# [WHAT THE EXERCISE ASKS]
Below are entries with pictures in them. Output exactly the lines starting at the line with "Where should I" and ending at the line with "You are a computer-use agent.", both included, but not the pictures.

━━━━━━━━━━━━━━━━━━━━

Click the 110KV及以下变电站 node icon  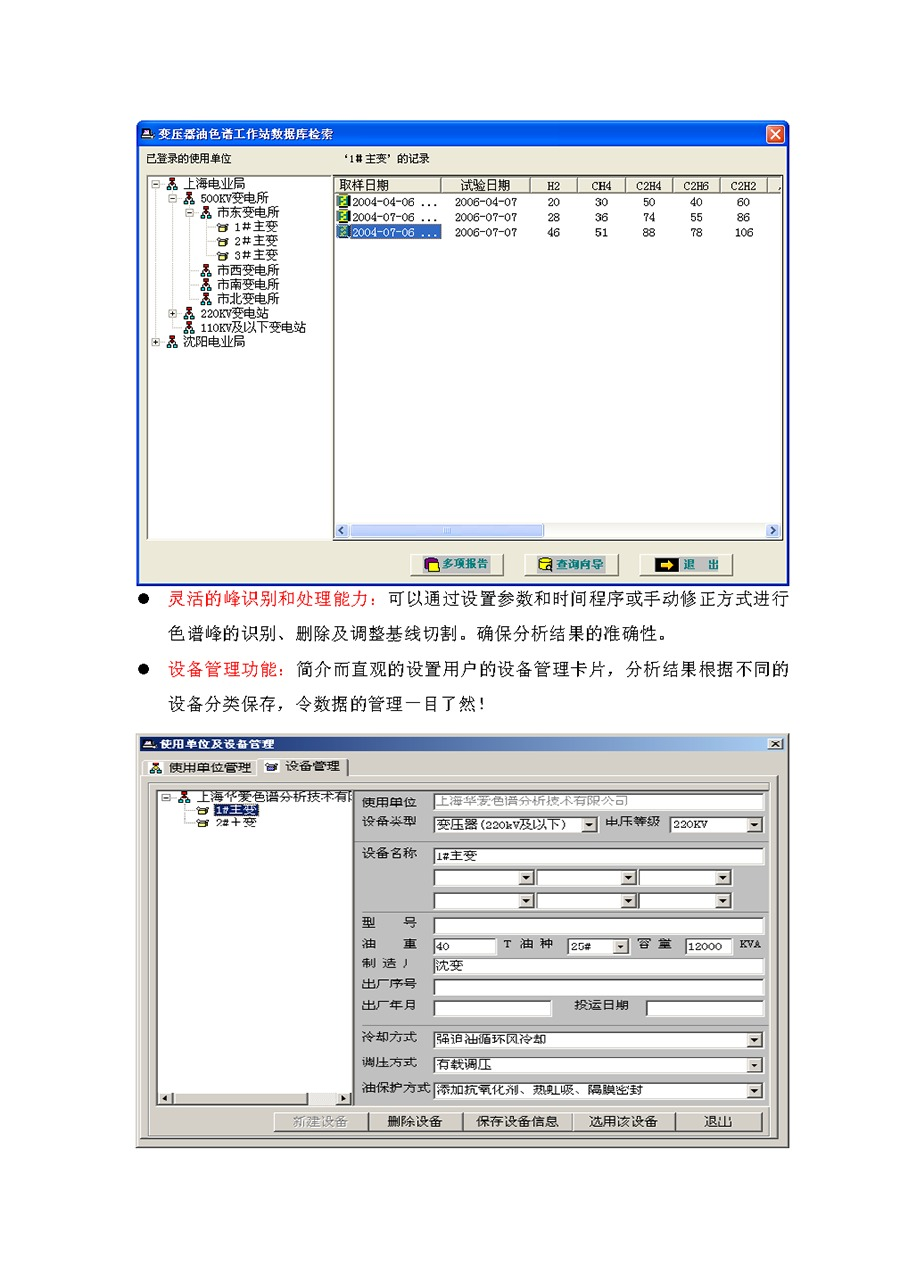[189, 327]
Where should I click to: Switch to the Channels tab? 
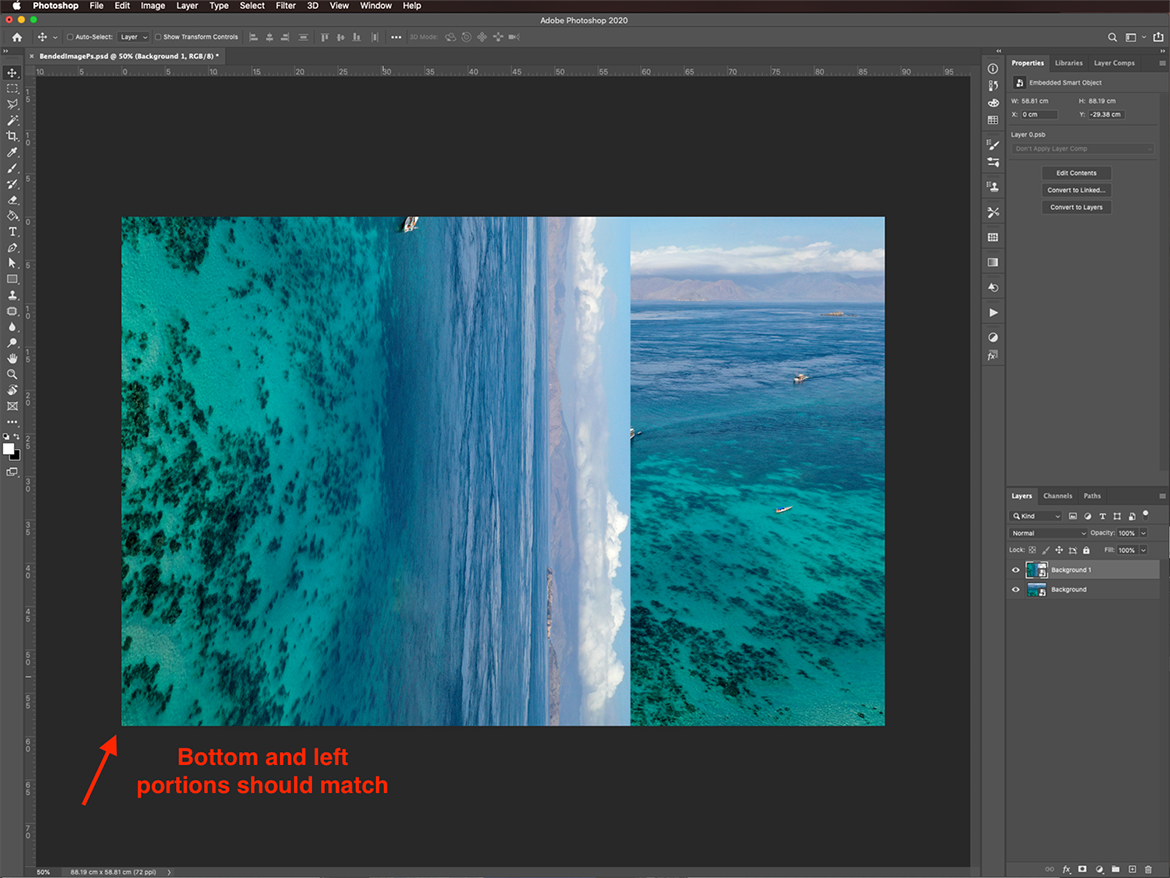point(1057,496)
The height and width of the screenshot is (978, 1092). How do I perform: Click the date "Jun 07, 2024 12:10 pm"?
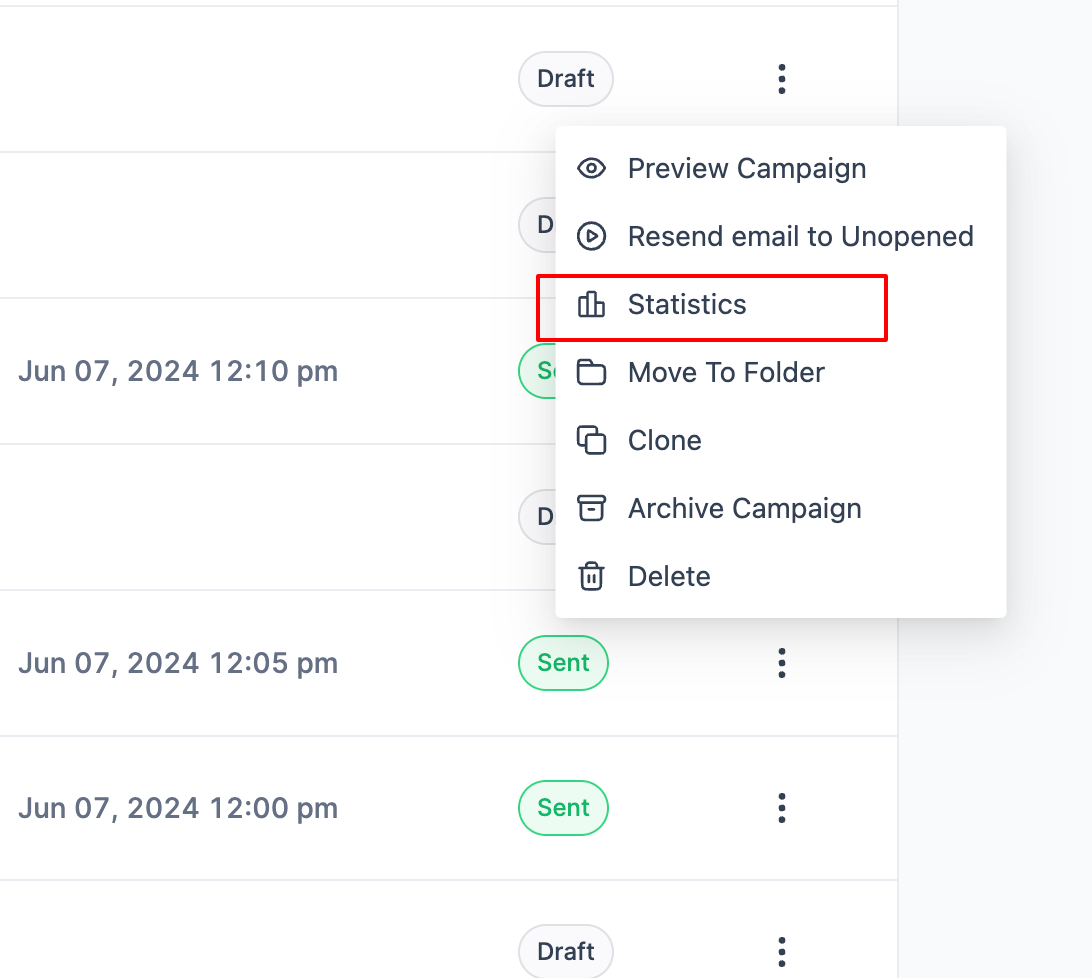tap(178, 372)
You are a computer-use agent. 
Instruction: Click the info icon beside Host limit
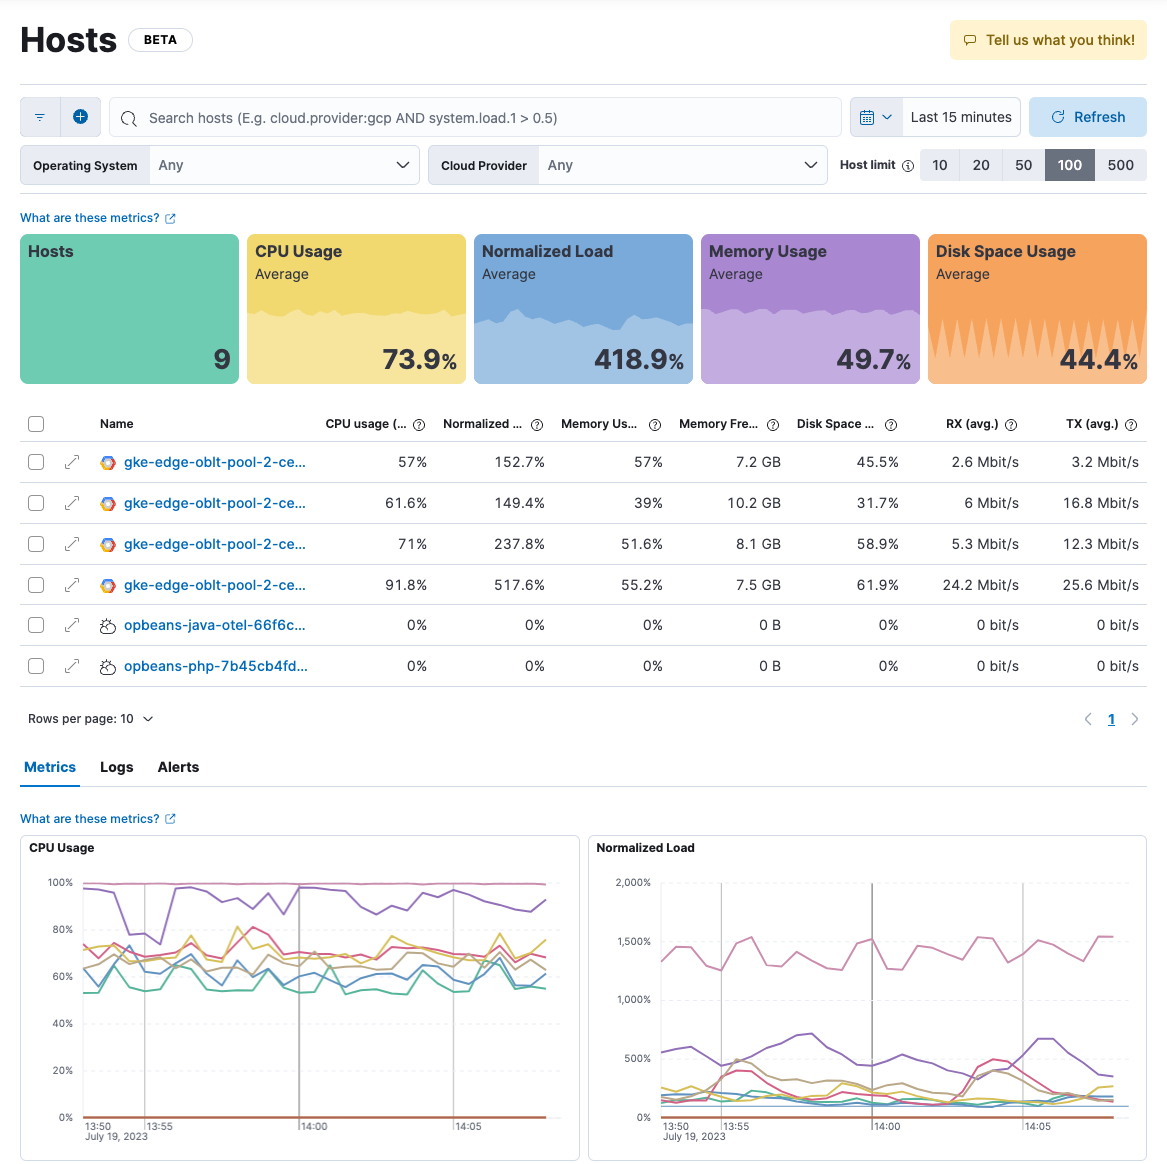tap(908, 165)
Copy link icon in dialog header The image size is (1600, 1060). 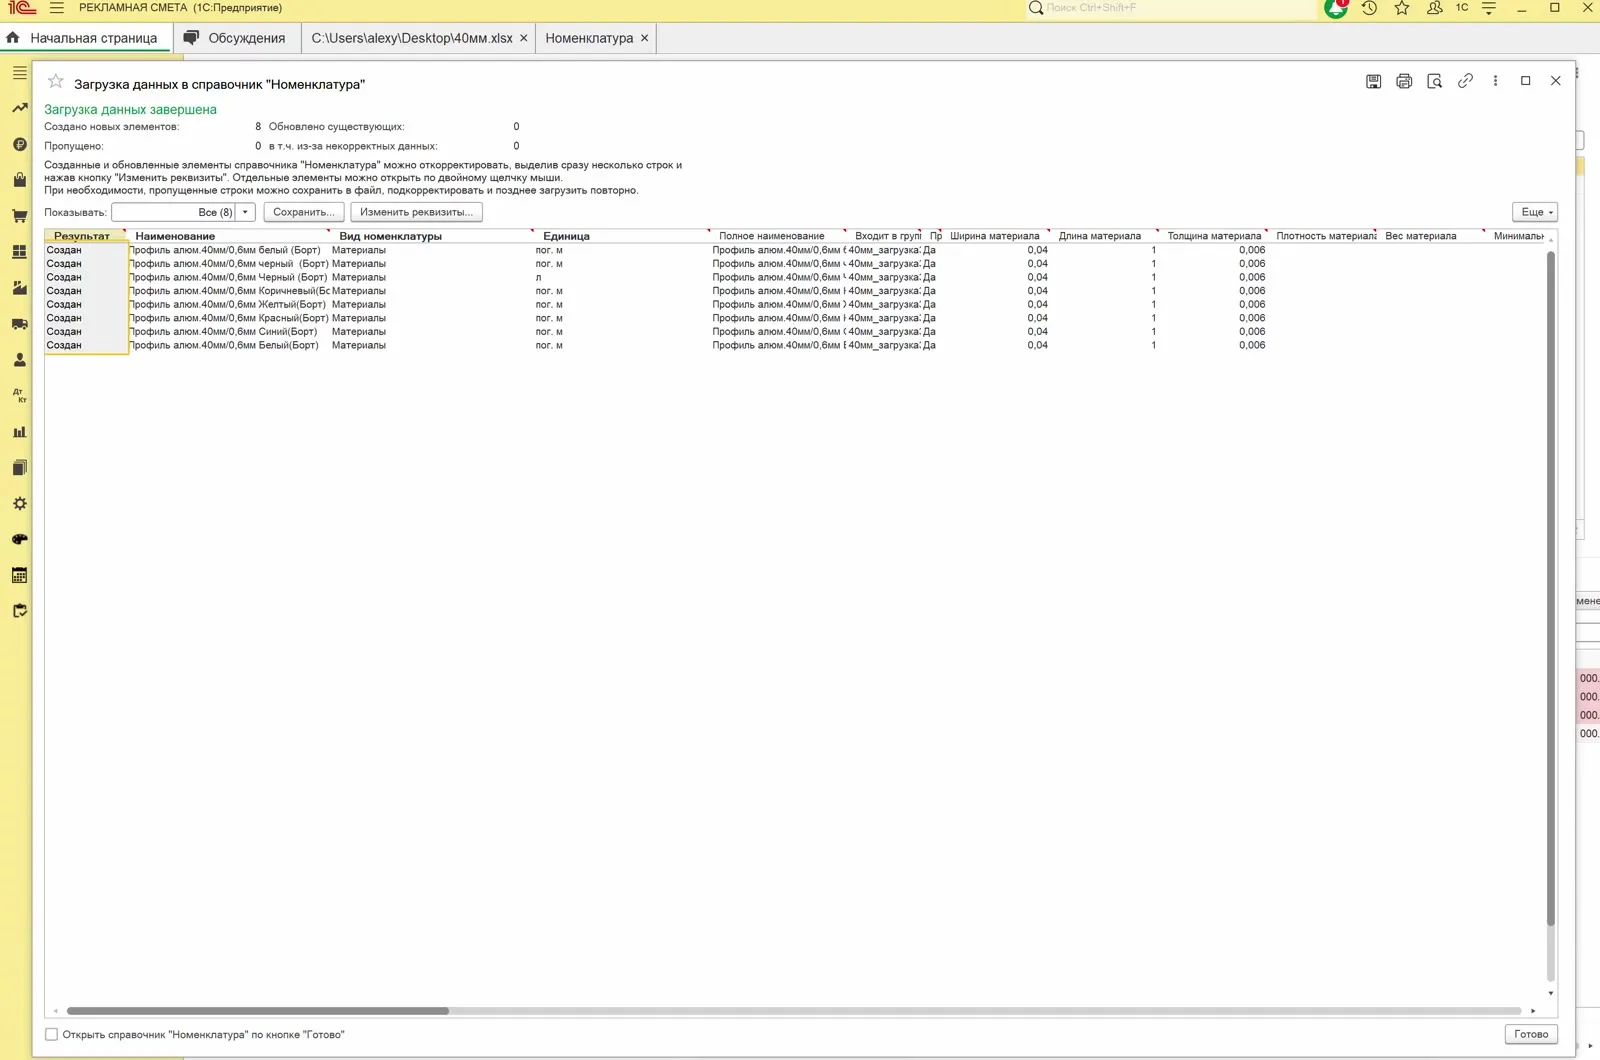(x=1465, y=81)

━━━━━━━━━━━━━━━━━━━━

# [FINISHED TASK]
Where should I click to: Switch to the Channels tab? 
point(1057,496)
The height and width of the screenshot is (978, 1092). How do I perform: Click the date "Jun 07, 2024 12:10 pm"?
tap(178, 372)
You are a computer-use agent. 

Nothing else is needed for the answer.